With so many new, sophisticated video capabilities out there, night vision can seem old-school. It calls to mind a ghostly green, pixelated image. Probably accompanied by a shaky voice coming through a Walkie Talkie. But night vision is still one of a security camera’s most important features. The technology behind your night vision security camera dictates the sharpness and color balance of nighttime footage.
Night vision creates light or enhances light
More accurately, night vision either deploys infrared vision or image intensifiers.
- Infrared (IR) night vision beams out infrared light — that zone on the electromagnetic spectrum between visible light and microwaves, undetectable by the human eye. IR light emitted by inset bulbs enables surveillance cameras to see in the dark.
- Also known as starlight night vision, image intensification picks up images too shadowed for the human eye to see, then amplifies the light. Starlight cameras can work in low light conditions approaching total darkness, hence the name. They can see by the light of the stars.
Infrared vision is active night vision: It alters its vision field to improve visibility. Image intensification is passive night vision: It makes the most of what light is available.
Infrared is the prototypical night vision
IR is the standard night vision tech for home security cameras. It’s also the earliest iteration of night vision — the results of German innovation followed by an American military development program in the 1950s. Starlight night vision took another decade to develop, and is the night vision tech that has undergone continued innovation through the defense department.
Starlight produces the best color images
You’ll find both infrared and starlight night vision in top-of-the-line security cameras. Depending on the quality of manufacturing, cameras of both varieties can provide detailed nighttime images. The primary difference: color. Infrared cameras produce their best images in black and white; starlight cameras have the sensitivity to show scenes in color.
No matter the tech, night vision cameras send a strong message
“There’s a very human tendency, because of the way that we see, to think that night gives you more cover than day.” It’s a bit like a child facing a wall to hide. If I can’t see you, you can’t see me. But “if it becomes generally known that many people have deployed a technology that allows video at night… your chances of getting caught go up. Then that kind of crime is less likely to occur.”
Infrared vision alters its vision field to improve visibility. Image intensification makes the most of what light is available.
In other words, installing a strong night vision camera could help take back the night. Dr. Allenby likened the effect to video doorbell footage: When photographs of porch pirates get blasted on social media and reported to the police, shopping from other peoples’ stoops suddenly seems a lot riskier.
As the market adopts more security systems and surveillance cameras, Dr. Allenby suggests, we can expect to see a reduction in crime. “Criminals are not irrational,” he says. And indeed, the number of burglaries in the U.S. is dropping year after year, according to data from the FBI.

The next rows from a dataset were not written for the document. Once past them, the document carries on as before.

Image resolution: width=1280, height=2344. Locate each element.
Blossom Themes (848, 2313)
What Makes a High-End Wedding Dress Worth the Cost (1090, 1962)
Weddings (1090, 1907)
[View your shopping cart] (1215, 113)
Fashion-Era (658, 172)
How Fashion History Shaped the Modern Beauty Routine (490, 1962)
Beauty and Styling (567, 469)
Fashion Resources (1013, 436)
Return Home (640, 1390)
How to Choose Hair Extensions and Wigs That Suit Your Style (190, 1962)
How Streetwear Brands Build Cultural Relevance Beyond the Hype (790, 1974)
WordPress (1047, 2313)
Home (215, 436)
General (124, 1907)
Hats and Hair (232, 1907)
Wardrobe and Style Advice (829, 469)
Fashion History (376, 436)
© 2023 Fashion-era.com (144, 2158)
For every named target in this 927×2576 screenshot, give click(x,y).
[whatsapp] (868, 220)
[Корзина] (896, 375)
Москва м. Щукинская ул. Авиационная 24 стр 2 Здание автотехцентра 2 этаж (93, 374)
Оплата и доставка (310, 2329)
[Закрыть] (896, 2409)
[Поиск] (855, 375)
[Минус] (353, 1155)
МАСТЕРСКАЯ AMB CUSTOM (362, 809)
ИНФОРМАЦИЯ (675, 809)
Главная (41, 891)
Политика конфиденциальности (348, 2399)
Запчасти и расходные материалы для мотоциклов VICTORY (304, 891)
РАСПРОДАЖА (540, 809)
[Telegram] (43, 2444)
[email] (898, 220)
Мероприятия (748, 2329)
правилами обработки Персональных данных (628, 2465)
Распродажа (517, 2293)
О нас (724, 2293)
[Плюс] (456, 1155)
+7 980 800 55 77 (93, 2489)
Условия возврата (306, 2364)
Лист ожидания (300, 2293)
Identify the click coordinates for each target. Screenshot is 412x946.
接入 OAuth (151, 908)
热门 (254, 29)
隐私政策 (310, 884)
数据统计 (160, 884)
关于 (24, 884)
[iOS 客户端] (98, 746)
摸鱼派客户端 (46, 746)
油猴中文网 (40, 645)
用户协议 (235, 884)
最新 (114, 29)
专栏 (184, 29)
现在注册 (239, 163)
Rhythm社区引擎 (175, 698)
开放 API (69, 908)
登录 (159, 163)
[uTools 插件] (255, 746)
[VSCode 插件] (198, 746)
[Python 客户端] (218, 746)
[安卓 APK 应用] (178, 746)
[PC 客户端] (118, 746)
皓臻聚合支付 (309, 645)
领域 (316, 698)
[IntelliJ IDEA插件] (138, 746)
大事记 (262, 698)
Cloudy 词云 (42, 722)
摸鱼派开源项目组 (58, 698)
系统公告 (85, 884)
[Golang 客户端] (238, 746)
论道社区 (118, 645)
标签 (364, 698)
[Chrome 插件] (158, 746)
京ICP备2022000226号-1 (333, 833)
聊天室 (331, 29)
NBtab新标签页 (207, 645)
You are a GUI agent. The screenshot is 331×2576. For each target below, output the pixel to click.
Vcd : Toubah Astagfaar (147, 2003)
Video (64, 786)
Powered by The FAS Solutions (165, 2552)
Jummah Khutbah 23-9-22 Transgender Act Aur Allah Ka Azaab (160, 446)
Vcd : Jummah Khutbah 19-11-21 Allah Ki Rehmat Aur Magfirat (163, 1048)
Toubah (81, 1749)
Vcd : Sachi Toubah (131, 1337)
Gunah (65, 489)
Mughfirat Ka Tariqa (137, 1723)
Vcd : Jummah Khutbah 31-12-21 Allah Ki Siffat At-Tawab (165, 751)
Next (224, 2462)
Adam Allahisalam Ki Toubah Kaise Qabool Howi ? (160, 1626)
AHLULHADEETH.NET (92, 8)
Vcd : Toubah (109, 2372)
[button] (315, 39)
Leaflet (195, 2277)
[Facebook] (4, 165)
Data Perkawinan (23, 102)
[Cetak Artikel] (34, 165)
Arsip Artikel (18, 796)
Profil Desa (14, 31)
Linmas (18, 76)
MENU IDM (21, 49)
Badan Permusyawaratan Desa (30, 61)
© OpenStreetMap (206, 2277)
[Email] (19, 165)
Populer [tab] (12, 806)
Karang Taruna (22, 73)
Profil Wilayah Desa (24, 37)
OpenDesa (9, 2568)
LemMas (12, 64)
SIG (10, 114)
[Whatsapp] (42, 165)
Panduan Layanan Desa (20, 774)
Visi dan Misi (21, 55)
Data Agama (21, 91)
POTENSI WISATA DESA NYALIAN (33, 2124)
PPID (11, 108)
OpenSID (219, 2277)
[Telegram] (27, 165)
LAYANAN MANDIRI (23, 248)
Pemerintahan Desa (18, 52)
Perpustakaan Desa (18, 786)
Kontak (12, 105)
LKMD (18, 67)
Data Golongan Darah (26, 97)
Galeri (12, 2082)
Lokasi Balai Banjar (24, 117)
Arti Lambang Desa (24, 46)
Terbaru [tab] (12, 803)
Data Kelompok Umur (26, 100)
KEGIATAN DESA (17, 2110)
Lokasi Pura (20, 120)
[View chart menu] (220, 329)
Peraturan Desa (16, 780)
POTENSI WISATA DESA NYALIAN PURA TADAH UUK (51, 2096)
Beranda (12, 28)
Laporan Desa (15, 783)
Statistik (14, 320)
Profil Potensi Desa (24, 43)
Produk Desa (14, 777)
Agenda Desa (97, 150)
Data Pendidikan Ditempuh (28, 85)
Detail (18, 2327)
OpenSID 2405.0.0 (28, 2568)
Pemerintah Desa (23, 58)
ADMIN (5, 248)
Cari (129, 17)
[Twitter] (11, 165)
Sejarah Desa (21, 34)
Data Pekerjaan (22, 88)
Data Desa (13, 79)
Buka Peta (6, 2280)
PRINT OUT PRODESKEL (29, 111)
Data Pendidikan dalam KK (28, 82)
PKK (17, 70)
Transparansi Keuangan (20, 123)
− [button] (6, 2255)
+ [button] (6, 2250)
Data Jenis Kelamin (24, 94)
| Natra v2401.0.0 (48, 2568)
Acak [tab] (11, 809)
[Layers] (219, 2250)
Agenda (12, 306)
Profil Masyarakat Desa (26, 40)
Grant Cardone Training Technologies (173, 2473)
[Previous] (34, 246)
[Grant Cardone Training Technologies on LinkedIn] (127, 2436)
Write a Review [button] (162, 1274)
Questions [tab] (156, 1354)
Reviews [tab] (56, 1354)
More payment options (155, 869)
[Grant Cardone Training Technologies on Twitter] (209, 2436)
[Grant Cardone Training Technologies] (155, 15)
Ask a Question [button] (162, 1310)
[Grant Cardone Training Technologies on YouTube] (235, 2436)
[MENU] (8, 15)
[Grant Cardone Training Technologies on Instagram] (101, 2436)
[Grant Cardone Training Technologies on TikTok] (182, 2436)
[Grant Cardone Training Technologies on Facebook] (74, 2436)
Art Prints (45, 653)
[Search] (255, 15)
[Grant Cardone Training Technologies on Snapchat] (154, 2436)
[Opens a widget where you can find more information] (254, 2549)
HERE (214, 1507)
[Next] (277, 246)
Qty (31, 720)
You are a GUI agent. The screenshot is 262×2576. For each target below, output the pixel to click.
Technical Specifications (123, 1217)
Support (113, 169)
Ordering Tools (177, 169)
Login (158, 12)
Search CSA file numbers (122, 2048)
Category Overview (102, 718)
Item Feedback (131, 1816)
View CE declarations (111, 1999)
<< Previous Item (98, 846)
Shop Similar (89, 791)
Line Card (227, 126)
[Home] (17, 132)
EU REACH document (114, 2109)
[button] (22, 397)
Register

Night vision can improve daytime footage, too
While the night hides misdeeds, it is violent crimes — not property crimes — that spike after 9pm. A strong-sighted night vision camera is a great protective measure no matter the nature of the crime. Still, home security is typically leveraged against property crime, and property crime largely occurs during daylight hours in the U.S.
Great night vision actually comes into play when the sun’s out too. Deep shadows contrasted with a sun-soaked wall could render video footage useless in a dinkier camera. You’d get a washed-out stain of light and an indeterminate splat of black. Security cameras that use starlight night vision and other advanced video technologies are able to present balanced images no matter the time, no matter the light.